§ **Brief 1**
In one to three sentences, explain why the rainy-day text treats the corridor, the kitchen at a party and the back porch as important places.
§ **Brief 2**
Reproduce the rainy-day text word for word, starting with "Inside, warm. Light;" and going on through "walking a dog.".

Rain, rain rain. Rain so constant it feels like the rain is being rained on as it rains. Across from my table, through the window, I can see it hit the wild assortment of flowers in Elisa’s garden. Against the gray day, the gray blue of the house, the dark brown of the deck, the long spears of two massive plants thrust impossibly green, rain shaking the spears like a defiant vegetative tribe.

Inside, warm. Light; table; coffee; cocoa almonds; tunes. Remain in Light: “take a look at these hand, they’re passing in between us; take a look at these hands; I don’t have to mentions it…hands, the hands of a government man.” Eno and Byrne, the beat goes on where the hand has been. Electricity is everywhere: computer, iPod, CD player and tuner, numbers on clocks on appliances, energy saving lights beaming, refrigerator humming. A space ship right now, and outside cold and rain and not weather for walking a dog.

Find a little space, so we move in between…this little space between all the work I must do, writing an article grading papers sending attachments managing online students responding to email which pours into my Inbox, a monsoon of messages, not all of which promise me ten inches of pussy pleasing power. So much writing and thinking happen between, in between, on the edges, in liminal space. After the presentation; before the presentation; in the corridor, not in the auditorium. In the kitchen at the party, not on the dance floor. Outside where the smokers are; on the fire escape, the back porch, half hanging from windows. We need to be in between and away to do certain kinds of thinking, talking, sensing.

§ **Data section**

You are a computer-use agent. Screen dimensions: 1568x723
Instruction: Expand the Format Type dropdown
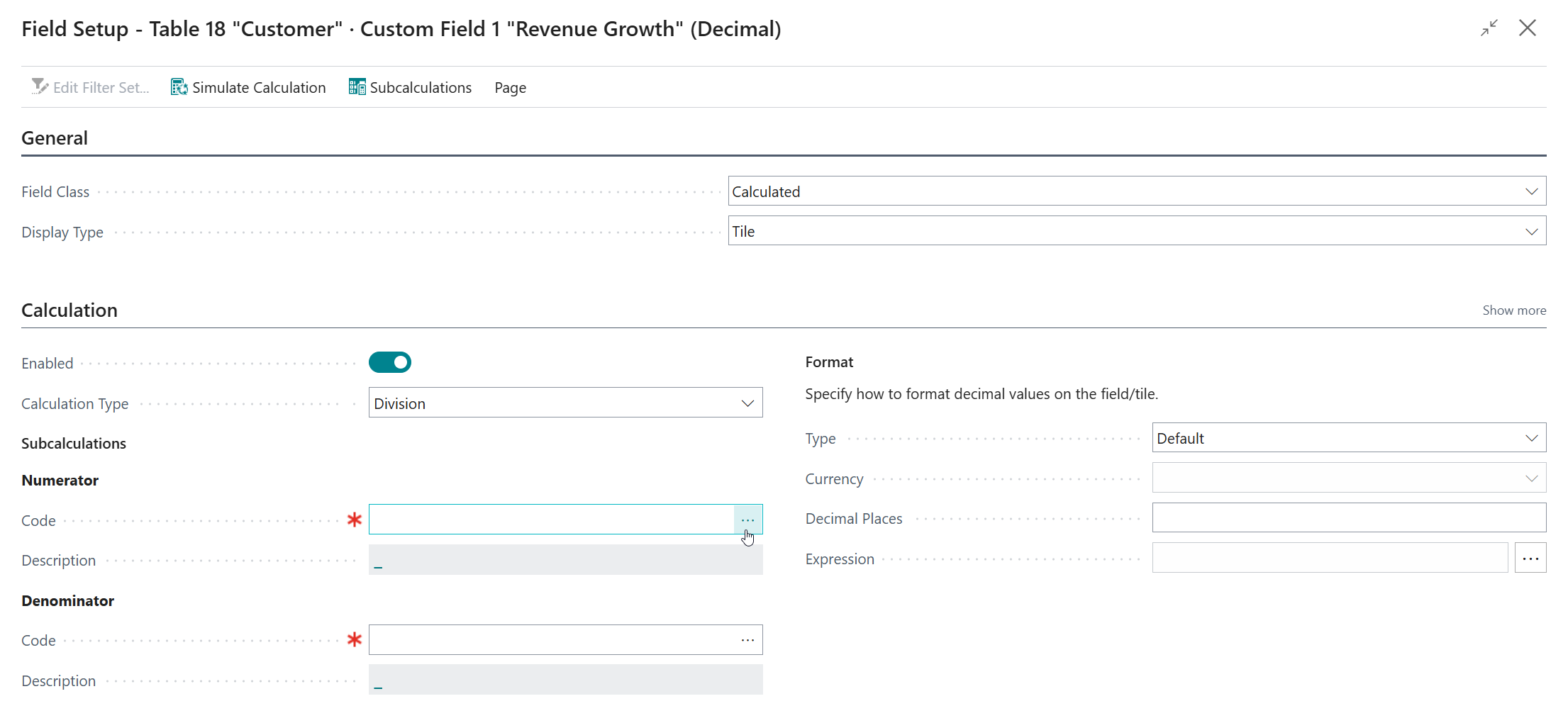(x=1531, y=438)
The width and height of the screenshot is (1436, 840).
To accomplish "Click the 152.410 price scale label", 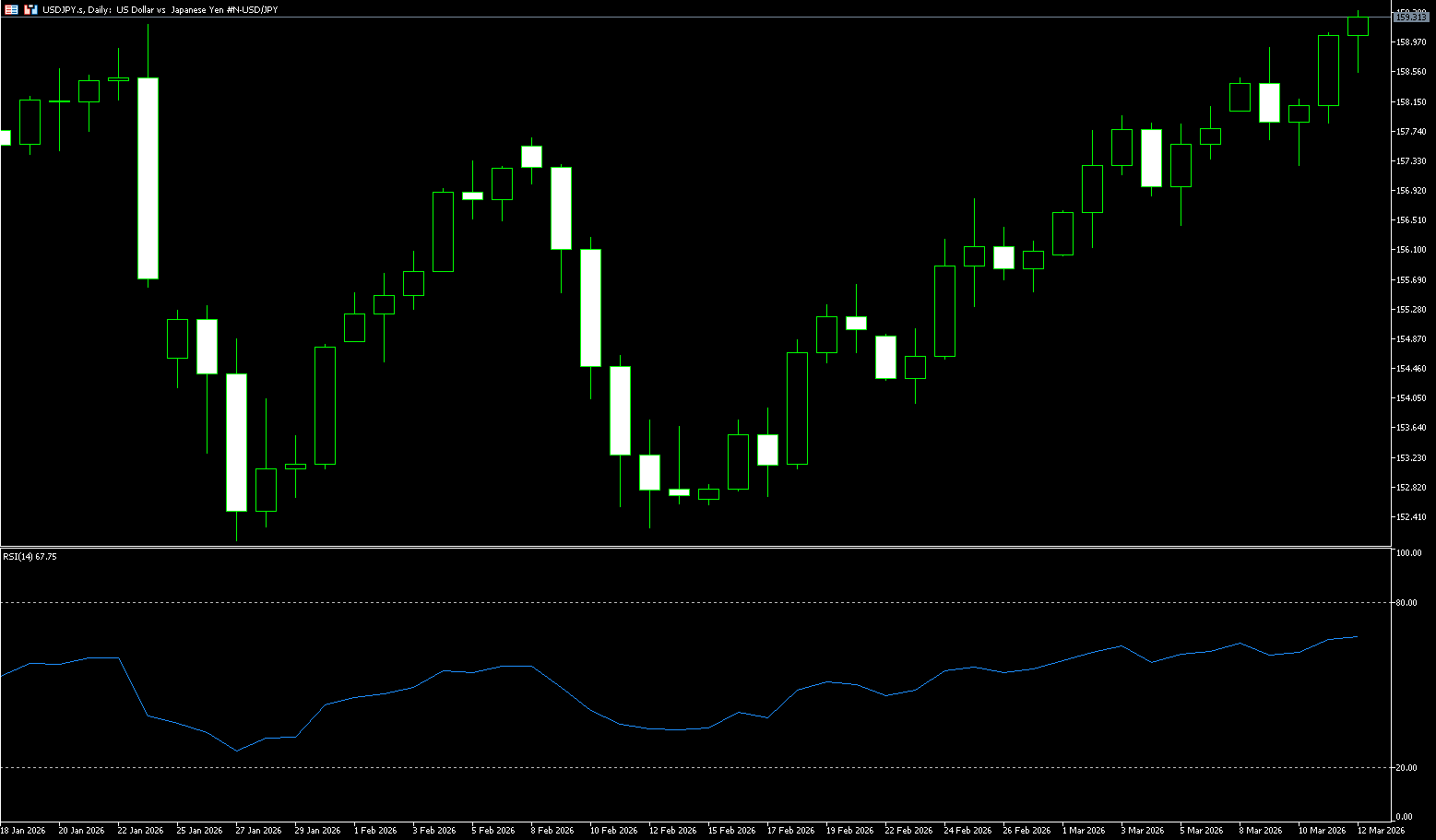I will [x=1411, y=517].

--

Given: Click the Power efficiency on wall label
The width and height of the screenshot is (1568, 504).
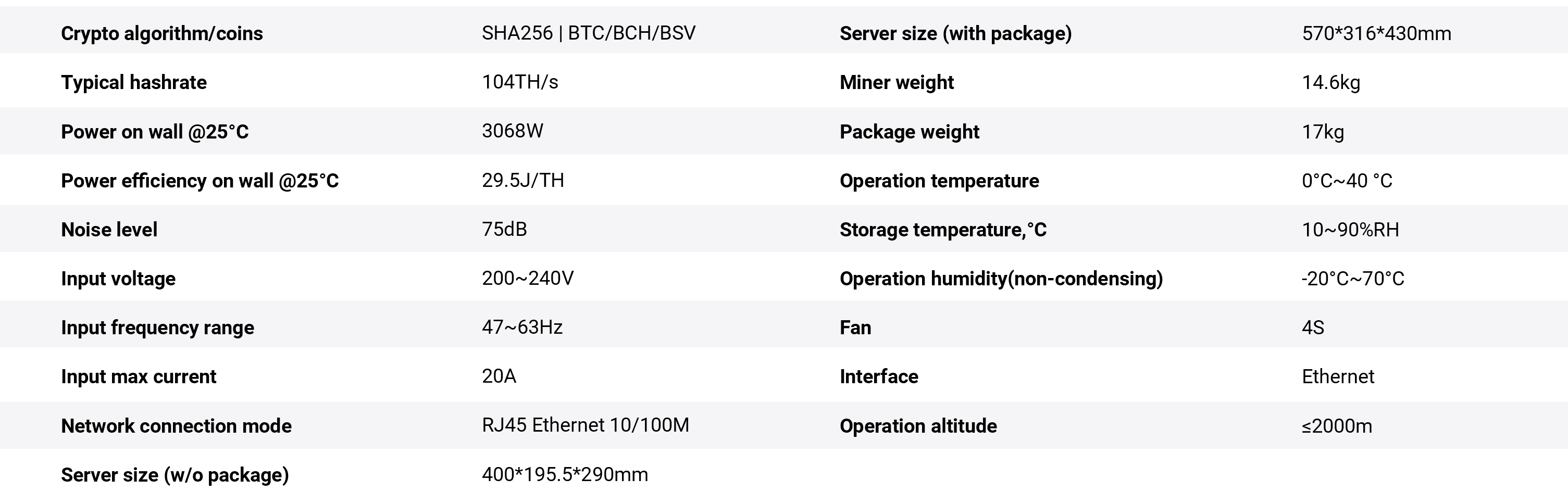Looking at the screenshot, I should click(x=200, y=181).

§ **Task answer 1**
They are in-between spaces, and the text says that much writing and thinking happens in between, on the edges, in liminal space. It adds that we need to be in between and away to do certain kinds of thinking, talking and sensing.

§ **Task answer 2**
Inside, warm. Light; table; coffee; cocoa almonds; tunes. Remain in Light: “take a look at these hand, they’re passing in between us; take a look at these hands; I don’t have to mentions it…hands, the hands of a government man.” Eno and Byrne, the beat goes on where the hand has been. Electricity is everywhere: computer, iPod, CD player and tuner, numbers on clocks on appliances, energy saving lights beaming, refrigerator humming. A space ship right now, and outside cold and rain and not weather for walking a dog.